CVE-2025-26492: 
JetBrains TeamCity vulnerability analysis and mitigation

In JetBrains TeamCity before version 2024.12.2, a high-severity vulnerability was identified where improper Kubernetes connection settings could expose sensitive resources. The vulnerability was discovered and disclosed on February 11, 2025, and was assigned CVE-2025-26492. This security issue affects JetBrains TeamCity installations that have not been updated to version 2024.12.2 (JetBrains Security, NVD).

The vulnerability has been classified under CWE-522 (Insufficiently Protected Credentials). According to the CVSS 3.1 scoring system, it received a base score of 7.7 (HIGH) with the following vector: CVSS:3.1/AV:N/AC:H/PR:H/UI:N/S:C/C:H/I:H/A:N. This indicates that while the vulnerability requires high privileges and has high attack complexity, it can potentially lead to significant confidentiality and integrity impacts (JetBrains Security).
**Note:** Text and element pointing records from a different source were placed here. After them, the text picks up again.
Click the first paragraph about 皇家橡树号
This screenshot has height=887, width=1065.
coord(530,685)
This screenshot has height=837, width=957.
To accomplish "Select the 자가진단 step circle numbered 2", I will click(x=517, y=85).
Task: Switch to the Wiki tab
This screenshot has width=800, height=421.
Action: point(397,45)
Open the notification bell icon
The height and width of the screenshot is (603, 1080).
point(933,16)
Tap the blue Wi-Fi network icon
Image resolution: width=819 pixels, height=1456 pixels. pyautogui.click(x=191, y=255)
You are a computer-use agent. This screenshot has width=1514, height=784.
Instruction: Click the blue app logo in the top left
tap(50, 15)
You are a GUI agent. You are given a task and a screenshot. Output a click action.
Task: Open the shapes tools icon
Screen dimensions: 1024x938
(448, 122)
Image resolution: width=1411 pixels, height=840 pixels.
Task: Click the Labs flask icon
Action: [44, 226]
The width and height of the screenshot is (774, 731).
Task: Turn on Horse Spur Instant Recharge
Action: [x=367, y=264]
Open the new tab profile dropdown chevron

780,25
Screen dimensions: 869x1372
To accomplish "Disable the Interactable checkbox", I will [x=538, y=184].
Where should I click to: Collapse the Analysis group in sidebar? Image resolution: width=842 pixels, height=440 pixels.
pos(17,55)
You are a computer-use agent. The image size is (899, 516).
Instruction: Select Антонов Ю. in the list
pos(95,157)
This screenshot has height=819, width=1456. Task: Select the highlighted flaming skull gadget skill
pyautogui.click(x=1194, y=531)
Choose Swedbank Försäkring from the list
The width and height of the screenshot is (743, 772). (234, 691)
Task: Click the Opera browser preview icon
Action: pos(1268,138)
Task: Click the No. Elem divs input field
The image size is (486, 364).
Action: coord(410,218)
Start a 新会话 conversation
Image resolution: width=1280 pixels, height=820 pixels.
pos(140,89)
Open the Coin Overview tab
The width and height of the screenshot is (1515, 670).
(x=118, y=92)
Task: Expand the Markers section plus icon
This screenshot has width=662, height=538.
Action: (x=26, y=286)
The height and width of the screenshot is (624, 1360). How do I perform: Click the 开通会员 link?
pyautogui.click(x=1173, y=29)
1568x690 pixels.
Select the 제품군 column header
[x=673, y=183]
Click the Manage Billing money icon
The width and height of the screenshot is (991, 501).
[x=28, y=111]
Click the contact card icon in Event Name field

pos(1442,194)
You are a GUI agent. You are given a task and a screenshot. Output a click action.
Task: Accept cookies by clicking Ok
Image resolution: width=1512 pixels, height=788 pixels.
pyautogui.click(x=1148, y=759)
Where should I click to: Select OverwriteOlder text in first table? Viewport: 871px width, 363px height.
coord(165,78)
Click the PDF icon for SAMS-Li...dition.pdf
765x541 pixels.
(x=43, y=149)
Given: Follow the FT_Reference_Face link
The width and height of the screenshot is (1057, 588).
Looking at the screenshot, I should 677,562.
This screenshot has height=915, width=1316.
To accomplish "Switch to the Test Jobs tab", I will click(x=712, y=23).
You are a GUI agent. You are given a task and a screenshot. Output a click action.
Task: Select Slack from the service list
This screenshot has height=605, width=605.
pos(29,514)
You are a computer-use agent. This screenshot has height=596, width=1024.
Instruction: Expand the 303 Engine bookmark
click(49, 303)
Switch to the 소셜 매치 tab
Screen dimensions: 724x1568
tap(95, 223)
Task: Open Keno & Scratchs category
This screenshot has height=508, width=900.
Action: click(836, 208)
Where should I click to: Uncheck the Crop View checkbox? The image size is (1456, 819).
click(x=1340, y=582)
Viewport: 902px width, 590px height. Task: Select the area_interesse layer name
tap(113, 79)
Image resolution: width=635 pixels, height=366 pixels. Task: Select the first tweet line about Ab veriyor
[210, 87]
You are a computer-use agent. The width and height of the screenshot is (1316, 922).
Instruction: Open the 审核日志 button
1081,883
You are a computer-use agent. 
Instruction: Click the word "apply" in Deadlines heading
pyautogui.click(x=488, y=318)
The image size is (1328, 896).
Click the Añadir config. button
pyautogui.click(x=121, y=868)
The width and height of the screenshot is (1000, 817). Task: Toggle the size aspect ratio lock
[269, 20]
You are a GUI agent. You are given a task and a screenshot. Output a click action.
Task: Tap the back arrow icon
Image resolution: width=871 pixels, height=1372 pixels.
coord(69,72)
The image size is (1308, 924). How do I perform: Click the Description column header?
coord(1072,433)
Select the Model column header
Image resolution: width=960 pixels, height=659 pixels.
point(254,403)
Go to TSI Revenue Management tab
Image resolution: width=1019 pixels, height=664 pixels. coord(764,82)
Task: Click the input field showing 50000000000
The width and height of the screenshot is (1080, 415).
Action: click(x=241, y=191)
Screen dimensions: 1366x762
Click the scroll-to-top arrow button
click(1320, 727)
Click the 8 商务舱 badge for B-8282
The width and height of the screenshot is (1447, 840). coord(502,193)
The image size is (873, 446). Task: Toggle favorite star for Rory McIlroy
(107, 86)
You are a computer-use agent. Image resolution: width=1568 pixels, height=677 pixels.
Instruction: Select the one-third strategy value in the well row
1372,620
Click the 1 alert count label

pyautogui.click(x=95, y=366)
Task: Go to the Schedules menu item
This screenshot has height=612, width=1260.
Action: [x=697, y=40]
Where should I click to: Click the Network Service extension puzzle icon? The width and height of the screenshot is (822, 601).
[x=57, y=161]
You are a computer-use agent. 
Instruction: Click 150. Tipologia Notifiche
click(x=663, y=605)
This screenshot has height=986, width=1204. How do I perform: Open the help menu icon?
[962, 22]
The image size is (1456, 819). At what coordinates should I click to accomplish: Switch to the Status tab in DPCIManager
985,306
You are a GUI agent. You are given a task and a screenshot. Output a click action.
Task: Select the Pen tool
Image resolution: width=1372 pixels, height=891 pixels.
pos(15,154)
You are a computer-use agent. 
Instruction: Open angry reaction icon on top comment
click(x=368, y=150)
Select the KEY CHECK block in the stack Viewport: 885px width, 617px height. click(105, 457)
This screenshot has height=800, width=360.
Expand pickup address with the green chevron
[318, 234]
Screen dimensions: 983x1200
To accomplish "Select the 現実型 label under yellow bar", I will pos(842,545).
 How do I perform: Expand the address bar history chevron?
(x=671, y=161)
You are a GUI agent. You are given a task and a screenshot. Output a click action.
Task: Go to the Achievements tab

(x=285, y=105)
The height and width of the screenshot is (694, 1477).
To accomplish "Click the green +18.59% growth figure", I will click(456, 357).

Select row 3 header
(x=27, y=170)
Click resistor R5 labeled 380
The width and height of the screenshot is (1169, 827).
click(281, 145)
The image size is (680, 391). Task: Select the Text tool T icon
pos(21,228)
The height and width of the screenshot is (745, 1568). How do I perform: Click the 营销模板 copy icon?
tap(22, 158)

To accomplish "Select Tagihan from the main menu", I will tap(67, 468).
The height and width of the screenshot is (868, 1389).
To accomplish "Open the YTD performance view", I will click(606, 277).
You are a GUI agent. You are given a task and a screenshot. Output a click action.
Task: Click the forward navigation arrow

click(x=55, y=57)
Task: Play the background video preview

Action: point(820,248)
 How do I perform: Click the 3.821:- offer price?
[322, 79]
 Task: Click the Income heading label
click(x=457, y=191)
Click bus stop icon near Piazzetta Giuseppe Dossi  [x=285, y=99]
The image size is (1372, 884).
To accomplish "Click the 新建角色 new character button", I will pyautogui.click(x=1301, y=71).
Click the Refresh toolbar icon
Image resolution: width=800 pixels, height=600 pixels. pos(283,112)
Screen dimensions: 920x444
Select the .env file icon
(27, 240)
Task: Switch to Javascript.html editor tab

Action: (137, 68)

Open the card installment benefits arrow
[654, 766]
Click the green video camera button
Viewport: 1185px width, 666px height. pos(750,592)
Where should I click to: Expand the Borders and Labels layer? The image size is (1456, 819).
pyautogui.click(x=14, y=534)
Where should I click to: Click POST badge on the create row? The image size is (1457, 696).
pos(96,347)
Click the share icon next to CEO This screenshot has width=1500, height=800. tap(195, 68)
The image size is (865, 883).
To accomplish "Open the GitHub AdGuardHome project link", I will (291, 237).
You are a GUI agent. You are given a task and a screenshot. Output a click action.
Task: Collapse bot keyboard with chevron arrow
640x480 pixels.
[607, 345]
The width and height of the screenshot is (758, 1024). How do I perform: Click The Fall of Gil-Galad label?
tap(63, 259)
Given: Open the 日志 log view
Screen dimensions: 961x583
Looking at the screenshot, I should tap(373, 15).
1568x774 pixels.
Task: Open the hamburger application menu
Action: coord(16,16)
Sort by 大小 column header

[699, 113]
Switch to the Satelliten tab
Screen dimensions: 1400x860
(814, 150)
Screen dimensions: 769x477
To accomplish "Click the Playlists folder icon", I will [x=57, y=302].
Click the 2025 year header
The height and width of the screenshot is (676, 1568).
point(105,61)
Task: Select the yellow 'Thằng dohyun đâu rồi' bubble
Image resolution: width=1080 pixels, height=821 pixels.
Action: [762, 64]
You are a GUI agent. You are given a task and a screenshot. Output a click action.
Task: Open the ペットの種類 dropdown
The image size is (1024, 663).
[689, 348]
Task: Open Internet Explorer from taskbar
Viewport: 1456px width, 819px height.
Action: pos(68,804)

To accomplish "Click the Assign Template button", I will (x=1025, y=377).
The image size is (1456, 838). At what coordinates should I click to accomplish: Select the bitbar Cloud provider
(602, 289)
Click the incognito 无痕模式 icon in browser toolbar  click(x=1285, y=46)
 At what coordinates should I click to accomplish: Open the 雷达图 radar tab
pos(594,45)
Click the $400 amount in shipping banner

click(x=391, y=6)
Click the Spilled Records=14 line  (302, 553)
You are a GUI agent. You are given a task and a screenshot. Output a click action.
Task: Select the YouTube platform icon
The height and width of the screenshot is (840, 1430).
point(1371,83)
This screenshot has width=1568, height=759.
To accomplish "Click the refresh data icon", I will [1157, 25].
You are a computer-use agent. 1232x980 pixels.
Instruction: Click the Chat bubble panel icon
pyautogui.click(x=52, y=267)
The vulnerability could result in the exposure of sensitive resources through improper Kubernetes connection settings. Given the CVSS scoring, the impact primarily affects confidentiality and integrity of the system, with no direct impact on availability. The high severity rating suggests that exposed resources could be critical to system security (NVD).

The primary mitigation is to upgrade TeamCity to version 2024.12.2 or later, which contains the fix for this vulnerability. JetBrains has addressed the issue in this release, making it the recommended solution for affected installations (JetBrains Security).